Explain this ruby regex


#1

Can someone explain this regex …

“one two”.scan(/\w*/).length

returns 4. I can see it matching the 2 words and the space, what else
is it matching on? Is there a null terminator, I thought Ruby strings
were not null termed.


#2

On Sat, Oct 04, 2008, removed_email_address@domain.invalid wrote:

“one two”.scan(/\w*/).length

returns 4. I can see it matching the 2 words and the space, what else
is it matching on? Is there a null terminator, I thought Ruby strings
were not null termed.

Try replacing #length with #inspect and seeing what the output of scan
is. You’ll find that it’s returning two empty strings as well. I
suspect what you really want is \w+…

Ben


#3

On Oct 3, 11:44 am, Ben B. removed_email_address@domain.invalid wrote:

Ben

Yeah, you’re right \w+ will pull out the words, which is what I want
anyway. Though I’m trying to understand what \w* is doing.
irb(main):015:0> “one two”.scan(/\w*/).inspect
=> “[“one”, “”, “two”, “”]”

My question is, what is the last “”, where does it come from.


#4

\w* does not match the space between string “one” and “two”. it matches
“one”, <empty string after “one”>, “two”, <empty string after “two”>.

There are some other examples:

irb(main):004:0> "one".scan(/^\w*/)
=> ["one"]
irb(main):005:0> "one".scan(/\w*$/)
=> ["one", ""]


Patrick


#5

The key idea here is that "" means “match zero or more of” whereas “+”
means “match one or more of”. So, when you match \w
against “one two”,
there are zero or more instances of a word character (3, in fact, ‘o’,
‘n’,
and ‘e’), so that produces one result. Following that result, there are
zero matches of a word character, but since you asked for “zero or more
of”,
you get that empty string result. Later, rinse, repeat for the “two”
part.

FWIW, instead of looking at the result with #inspect, I found it more
informative to look at the result returned from #scan by itself, e.g.

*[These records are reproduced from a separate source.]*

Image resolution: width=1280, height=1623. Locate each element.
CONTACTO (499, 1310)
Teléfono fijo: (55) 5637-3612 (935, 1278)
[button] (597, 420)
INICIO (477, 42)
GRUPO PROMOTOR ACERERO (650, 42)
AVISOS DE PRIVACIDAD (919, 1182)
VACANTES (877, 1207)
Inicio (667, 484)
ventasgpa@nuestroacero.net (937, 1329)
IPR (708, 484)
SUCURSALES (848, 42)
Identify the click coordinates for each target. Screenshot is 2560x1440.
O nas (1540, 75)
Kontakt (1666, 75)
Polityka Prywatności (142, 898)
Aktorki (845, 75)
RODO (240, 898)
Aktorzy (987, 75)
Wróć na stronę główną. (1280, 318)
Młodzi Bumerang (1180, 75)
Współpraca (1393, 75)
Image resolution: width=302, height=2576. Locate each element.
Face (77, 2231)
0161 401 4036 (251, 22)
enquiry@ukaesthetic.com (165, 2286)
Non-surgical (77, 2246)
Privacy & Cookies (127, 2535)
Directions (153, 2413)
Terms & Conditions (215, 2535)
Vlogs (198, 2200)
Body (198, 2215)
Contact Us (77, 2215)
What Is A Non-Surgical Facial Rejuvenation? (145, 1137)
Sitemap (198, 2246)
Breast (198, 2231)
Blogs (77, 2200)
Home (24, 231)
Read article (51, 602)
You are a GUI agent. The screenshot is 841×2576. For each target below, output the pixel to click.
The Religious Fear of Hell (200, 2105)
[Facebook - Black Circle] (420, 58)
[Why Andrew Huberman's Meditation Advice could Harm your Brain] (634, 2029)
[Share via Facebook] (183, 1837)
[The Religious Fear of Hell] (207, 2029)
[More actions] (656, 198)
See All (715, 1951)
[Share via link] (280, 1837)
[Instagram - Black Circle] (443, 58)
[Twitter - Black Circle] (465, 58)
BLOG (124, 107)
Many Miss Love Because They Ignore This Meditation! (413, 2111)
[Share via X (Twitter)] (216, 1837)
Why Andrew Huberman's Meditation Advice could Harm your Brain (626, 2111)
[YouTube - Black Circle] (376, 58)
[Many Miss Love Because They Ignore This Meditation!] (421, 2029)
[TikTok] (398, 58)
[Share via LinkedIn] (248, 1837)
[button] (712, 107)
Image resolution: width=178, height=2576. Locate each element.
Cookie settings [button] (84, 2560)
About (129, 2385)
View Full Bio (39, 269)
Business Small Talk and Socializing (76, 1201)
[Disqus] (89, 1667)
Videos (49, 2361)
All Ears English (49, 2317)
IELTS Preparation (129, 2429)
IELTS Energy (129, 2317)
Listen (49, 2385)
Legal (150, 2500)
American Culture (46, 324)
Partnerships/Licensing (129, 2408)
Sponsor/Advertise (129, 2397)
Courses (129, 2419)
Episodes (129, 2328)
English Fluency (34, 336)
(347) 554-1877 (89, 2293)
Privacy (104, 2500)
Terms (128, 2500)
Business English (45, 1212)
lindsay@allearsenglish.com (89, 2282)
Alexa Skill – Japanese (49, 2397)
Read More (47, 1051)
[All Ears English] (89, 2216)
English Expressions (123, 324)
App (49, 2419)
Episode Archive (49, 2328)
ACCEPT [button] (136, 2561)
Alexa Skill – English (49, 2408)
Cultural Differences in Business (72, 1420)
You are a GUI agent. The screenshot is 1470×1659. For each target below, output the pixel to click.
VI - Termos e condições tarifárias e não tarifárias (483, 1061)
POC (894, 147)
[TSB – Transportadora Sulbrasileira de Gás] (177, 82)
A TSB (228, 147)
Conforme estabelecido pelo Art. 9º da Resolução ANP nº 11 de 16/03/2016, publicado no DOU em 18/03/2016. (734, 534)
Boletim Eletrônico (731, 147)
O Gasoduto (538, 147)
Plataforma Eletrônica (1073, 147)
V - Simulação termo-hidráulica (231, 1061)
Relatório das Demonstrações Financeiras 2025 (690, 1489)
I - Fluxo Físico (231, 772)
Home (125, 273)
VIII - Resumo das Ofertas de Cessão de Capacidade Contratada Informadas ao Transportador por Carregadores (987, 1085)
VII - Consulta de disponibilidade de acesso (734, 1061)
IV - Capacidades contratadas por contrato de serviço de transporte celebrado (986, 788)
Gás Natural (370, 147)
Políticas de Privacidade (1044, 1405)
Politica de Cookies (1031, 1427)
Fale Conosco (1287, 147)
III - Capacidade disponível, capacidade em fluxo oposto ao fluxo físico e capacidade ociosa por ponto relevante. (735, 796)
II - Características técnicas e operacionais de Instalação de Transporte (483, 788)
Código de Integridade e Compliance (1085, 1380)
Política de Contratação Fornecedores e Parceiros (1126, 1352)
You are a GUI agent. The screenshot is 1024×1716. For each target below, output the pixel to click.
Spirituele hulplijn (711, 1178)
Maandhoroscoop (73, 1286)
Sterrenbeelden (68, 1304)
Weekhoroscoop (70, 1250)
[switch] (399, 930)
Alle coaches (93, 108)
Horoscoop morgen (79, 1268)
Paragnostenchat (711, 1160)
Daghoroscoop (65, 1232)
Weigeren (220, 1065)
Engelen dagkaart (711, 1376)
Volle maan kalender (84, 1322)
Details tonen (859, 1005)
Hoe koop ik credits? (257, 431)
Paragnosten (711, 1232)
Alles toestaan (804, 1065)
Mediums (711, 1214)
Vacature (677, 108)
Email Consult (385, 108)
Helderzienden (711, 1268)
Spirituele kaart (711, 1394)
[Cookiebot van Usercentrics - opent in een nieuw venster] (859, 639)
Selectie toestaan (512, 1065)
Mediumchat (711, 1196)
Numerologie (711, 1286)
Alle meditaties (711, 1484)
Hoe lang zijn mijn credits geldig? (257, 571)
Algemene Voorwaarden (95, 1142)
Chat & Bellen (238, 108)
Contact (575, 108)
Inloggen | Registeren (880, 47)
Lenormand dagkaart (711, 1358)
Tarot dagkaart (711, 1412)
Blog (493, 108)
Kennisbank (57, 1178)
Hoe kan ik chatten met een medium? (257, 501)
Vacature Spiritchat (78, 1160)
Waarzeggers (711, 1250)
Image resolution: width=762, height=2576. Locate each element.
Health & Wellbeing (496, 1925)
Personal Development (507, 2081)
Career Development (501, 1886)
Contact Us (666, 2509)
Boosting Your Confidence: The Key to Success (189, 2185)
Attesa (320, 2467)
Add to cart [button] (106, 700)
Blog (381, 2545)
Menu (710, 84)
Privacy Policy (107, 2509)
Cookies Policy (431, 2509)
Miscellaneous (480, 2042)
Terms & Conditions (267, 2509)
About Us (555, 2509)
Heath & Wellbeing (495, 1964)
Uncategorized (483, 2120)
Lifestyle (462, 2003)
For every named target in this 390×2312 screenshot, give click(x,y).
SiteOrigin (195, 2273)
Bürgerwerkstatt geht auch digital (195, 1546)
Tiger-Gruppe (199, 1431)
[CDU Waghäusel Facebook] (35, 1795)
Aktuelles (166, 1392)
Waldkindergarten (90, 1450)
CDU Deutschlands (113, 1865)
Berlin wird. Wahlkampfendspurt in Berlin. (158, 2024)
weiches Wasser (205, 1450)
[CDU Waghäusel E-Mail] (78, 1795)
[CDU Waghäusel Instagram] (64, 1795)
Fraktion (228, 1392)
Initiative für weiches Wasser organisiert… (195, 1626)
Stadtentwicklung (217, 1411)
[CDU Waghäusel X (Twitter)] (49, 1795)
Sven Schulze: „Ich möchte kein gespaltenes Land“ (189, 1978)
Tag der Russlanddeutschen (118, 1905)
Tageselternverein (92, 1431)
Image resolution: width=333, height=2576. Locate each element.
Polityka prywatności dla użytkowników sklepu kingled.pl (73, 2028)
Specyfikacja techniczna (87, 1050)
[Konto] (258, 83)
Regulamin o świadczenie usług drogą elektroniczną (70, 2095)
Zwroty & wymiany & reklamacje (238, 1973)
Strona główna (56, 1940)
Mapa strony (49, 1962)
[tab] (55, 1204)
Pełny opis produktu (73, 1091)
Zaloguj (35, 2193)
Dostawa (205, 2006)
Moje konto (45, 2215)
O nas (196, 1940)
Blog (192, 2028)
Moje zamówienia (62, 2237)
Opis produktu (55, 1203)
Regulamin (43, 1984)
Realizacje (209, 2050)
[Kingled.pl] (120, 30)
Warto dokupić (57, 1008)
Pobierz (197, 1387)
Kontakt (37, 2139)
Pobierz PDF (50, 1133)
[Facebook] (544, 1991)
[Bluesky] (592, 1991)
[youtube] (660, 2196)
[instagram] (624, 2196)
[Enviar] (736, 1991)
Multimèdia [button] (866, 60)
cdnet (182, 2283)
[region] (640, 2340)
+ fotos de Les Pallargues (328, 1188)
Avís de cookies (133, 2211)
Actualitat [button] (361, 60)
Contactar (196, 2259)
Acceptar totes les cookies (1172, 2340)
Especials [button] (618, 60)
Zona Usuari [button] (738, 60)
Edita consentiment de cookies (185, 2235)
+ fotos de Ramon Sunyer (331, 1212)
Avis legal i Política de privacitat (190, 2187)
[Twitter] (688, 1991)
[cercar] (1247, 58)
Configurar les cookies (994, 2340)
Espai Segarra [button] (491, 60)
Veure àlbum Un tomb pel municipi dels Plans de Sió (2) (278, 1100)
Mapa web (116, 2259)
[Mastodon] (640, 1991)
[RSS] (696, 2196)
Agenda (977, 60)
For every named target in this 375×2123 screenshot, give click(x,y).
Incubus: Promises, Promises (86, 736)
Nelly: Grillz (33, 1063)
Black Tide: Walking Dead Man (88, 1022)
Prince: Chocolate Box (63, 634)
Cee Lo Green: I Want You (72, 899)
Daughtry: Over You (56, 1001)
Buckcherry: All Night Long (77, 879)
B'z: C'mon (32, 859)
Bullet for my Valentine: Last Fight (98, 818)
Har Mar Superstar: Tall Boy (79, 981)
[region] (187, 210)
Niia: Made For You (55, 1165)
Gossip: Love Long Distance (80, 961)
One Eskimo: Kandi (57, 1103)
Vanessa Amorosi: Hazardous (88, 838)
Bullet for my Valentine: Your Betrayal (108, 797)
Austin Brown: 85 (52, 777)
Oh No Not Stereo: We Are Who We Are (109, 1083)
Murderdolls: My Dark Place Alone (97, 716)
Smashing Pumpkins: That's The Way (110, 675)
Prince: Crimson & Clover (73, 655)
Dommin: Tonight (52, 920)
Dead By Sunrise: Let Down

irb> “one two”.scan(/\w*/)
=> [“one”, “”, “two”, “”]

–wpd


#6

On 03.10.2008 18:44, Patrick D. wrote:

The key idea here is that "" means “match zero or more of” whereas “+”
means “match one or more of”. So, when you match \w
against “one two”,
there are zero or more instances of a word character (3, in fact, ‘o’, ‘n’,
and ‘e’), so that produces one result. Following that result, there are
zero matches of a word character, but since you asked for “zero or more of”,
you get that empty string result. Later, rinse, repeat for the “two” part.

It boils down to this statement: a subexpression with “*” potentially
matches an empty string anywhere in a string.

Kind regards

robert


#7

FWIW, instead of looking at the result with #inspect, I found it more
informative to look at the result returned from #scan by itself, e.g.

irb> “one two”.scan(/\w*/)
=> [“one”, “”, “two”, “”]

irb displays the expression value using “inspect”, so you are using
inspect even though you didn’t ask for it :slight_smile: